-- Extrait retenu --
Il y a vne certaine amour de pitié qui commence
par la douleur, & qui s’allume des larmes & des maux
d’autruy ; mais quand les maux nous touchent de
prés, & qu’en vn mesme sujet nous rencontrons ce qui
souffre & ce qui est en nous, la nature se sentant alors
frappee par vn second coup redouble sa chaleur auec
sa compassion. Et d’ordinaire nous cherissons dauantage
nos enfans malades, que nos enfans qui se portent
bien.

V. M. Madame, cognoist ce foible de la nature, sans
lequel elle tiẽdroit plus du sauuage que de l’humain,
& ces relasches de la vertu qui ne s’opiniastre pas
tousiours dans la fermeté. Elle sçait que les peres
sont quelquefois durs & rigoureux, & ne sont pas
pourtant mauuais peres, mais que si les meres manquent
de tendresse & de douceur, elles manquent des
qualitez qui leur appartiennent de droit naturel, &
qu’elles ne peuuent perdre sans perdre le nom de
bonnes meres.

-- Travail demandé --
A) Reproduisez le passage de l'extrait retenu qui s'ouvre sur les mots contenant "V. M. Madame, cognoist" et se termine par "bonnes meres.".
B) D'après l'extrait retenu, quels enfants chérissons-nous d'ordinaire davantage ?
C) Relevez tous les membres de la famille que nomme l'extrait retenu.

-- Données fournies --
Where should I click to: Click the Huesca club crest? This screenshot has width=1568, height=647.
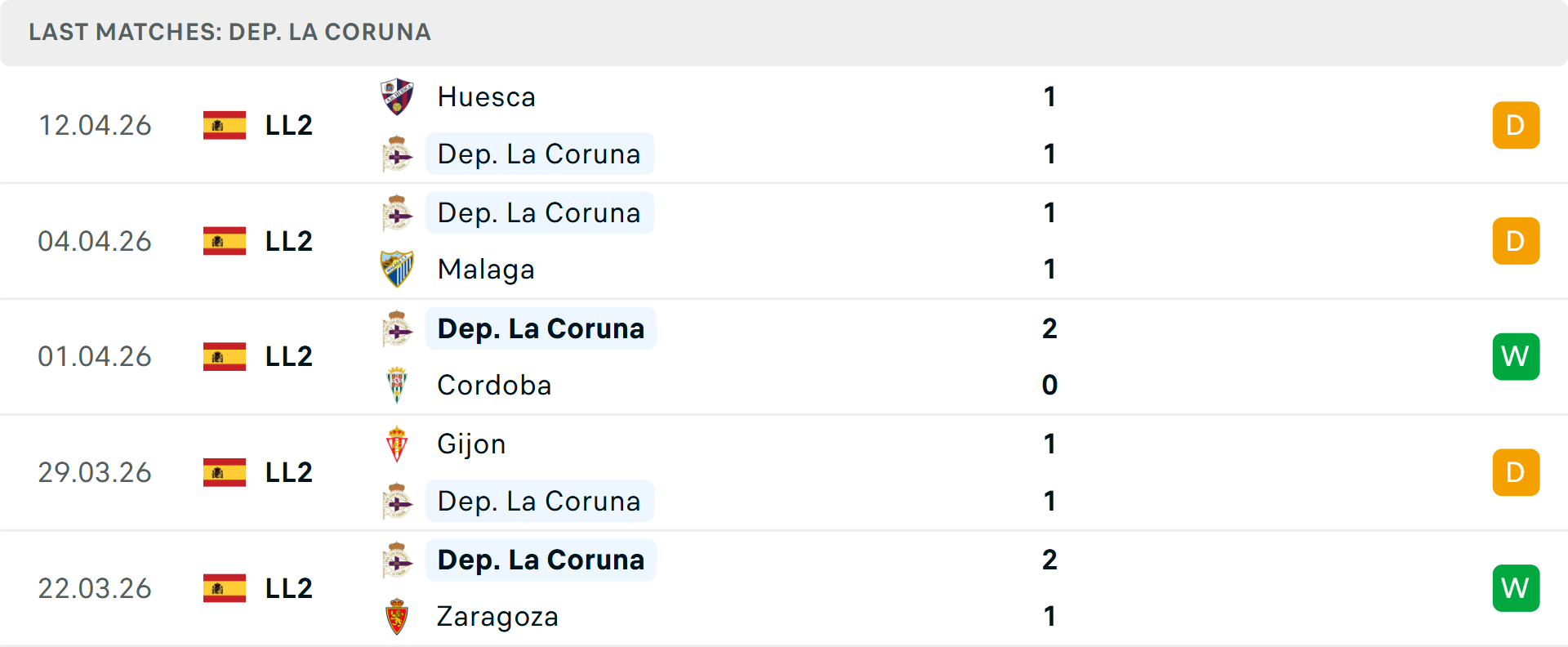tap(397, 96)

-- Éléments de corrigé --
A)
V. M. Madame, cognoist ce foible de la nature, sans
lequel elle tiẽdroit plus du sauuage que de l’humain,
& ces relasches de la vertu qui ne s’opiniastre pas
tousiours dans la fermeté. Elle sçait que les peres
sont quelquefois durs & rigoureux, & ne sont pas
pourtant mauuais peres, mais que si les meres manquent
de tendresse & de douceur, elles manquent des
qualitez qui leur appartiennent de droit naturel, &
qu’elles ne peuuent perdre sans perdre le nom de
bonnes meres.

B) Nos enfants malades, plutôt que ceux qui se portent bien.

C) enfans, peres, meres